Gravitational Forces on three masses at the corners of an equilateral triangle

[hasibx]

Homework Statement

Three identical masses m are kept at the vertices of equilateral triangle of side 'a'. Find the force on A due to B and C

Relevant Equations

F =\frac{Gm_{1}m_{2}}{r^2}

I solved the math using vector rule
R= \sqrt{F^2 +F^2 +2F^2cos\frac{\pi}{3}} =\sqrt{3}\frac{Gm^2}{a^2}
But the answer is showing: \sqrt{3}\frac{Gm^2}{a^2} (-\hat{j})

My question is:
Why is (-\hat{j}) added here?
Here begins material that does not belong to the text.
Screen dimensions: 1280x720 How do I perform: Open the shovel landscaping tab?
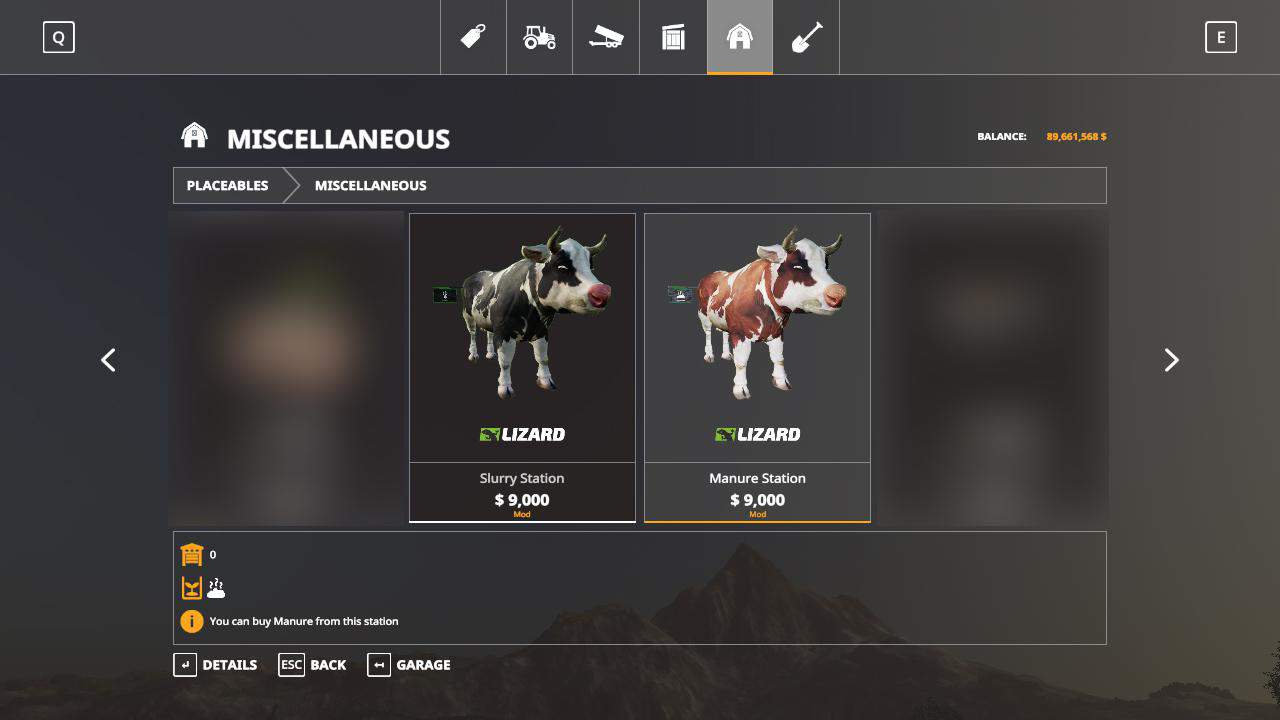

Why is it negative?

 

[haruspex]

We would need to know the positions of the masses in terms of the coordinate system.

 

[hasibx]

We would need to know the positions of the masses in terms of the coordinate system.

 

[haruspex]

That's not what I asked for, but the given answer seems to be assuming that $\hat j$ is straight up the page in that diagram. If you were not told that then I do not see how you could be expected to get that answer.

 

[phinds]

@hasibx you do not seem to understand what it means to

know the positions of the masses in terms of the coordinate system.

WHERE do the points sit relative to the x-y coordinates?